He shot the flashlight beam around the ceiling. He glanced down along the rough stone walk.

He might have heard what would be a clash of metal, like a knife being sharpened on stone.

He heard some noise—perhaps someone behind him?

The first slice came down on his shoulder.

He dropped the flashlight.

The next slice caught him on the back of the leg. Something stung the place between his shoulder blades. A cold blade thrust into his back.

After an hour, the flashlight’s beam grew feeble.

He was not yet dead.

The door to the small stone structure swung back and forth, and then closed again.

It grew dark outside, from descending night and the storm. Branches of the old hawthorn trees scraped the roof as rain battered down. Lightning flashed across the gently sloping hills and rocky pastures, followed by a rolling boom of thunder.

The storm, which had begun off the coast farther south and had ridden up into New England on the jet stream, howled and screamed and groaned through the night.

The lights went out at the farmhouse that stood less than a mile away as the rain turned to sleet and then snow with the falling temperature.

The first snow of the year swept through on the heels of the storm. It frosted the fields and woods.

There was something about the New England woods, and in particular, this island off the Atlantic coast, off Massachusetts, that created a very real isolation within the beauty of a winter storm.

The first snow, a dusting across pine and oak, with the last stalks of balding pasture thrust up through glittering whiteness.

A pastoral moment: farmhouse in the distance, the stone smokehouse, the swirls of fine snow, the smell of wood-fire in the air from chimneys near and far, and the night, as it descended.

 

5

 

This is the story of my family.

Call me Nemo, for that was the name my sister saddled me with when I was a kid. It stuck.

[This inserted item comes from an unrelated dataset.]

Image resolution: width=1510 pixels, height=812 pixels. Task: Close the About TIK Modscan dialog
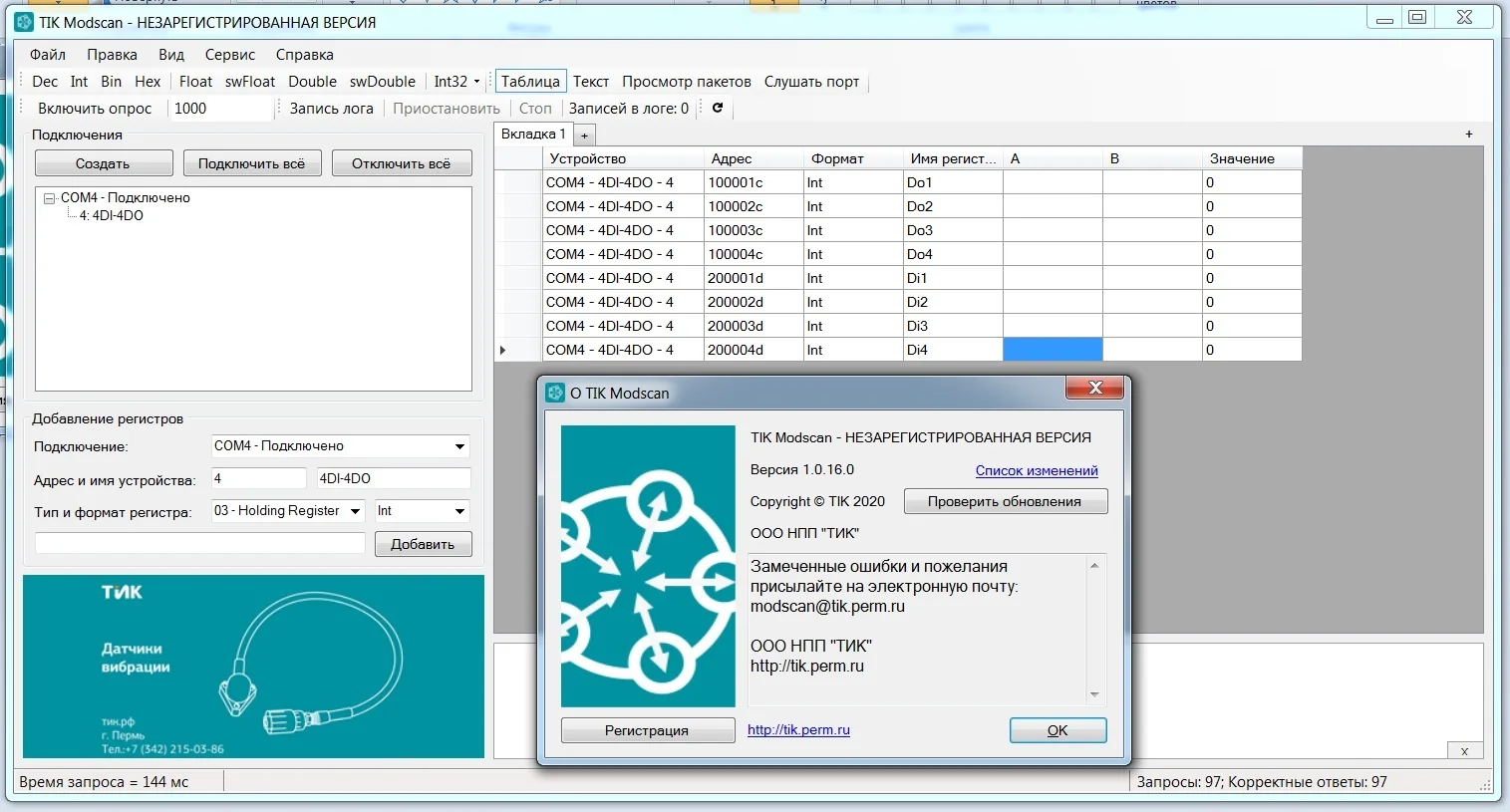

Other things stuck from childhood, as well—including the Brain Fart.

The Brain Fart was a week in the memories of my brother, sister and me that had just disappeared without warning. We imagined it, after a while, as an enormous gassy cloud that had shot out of our ears and floated like mist somewhere above the island before drifting off to sea. By the time I’d turned twenty-eight, that Brain Fart seemed to hover in the air again. None of us knew what had caused the Brain Fart. It had seemed spontaneous, although a certain amount of fever had accompanied it. We had lost a week, which, for children like us, seemed like an entire season.

I suspected even then that the week of the Brain Fart was important. In the end, I guess it was.

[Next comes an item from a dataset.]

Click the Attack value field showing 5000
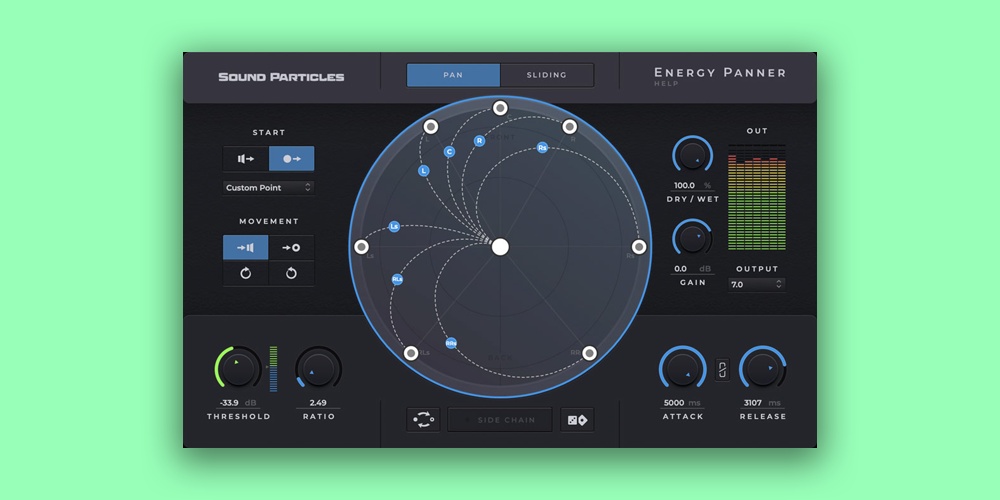Screen dimensions: 1000x500 click(674, 403)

But the beginning was my father, and how he had walked into the smokehouse and set in motion a mystery that drew me back to the island in the first place.

And how my sister, Brooke, had found him.

 

CHAPTER TWO

 

1

 

“What we do in life that determines who we are, we do alone,” my father told me when I was much younger and had done something that was no doubt terrible. I can’t recall what it was I’d done, but his words had been engraved in my brain since then.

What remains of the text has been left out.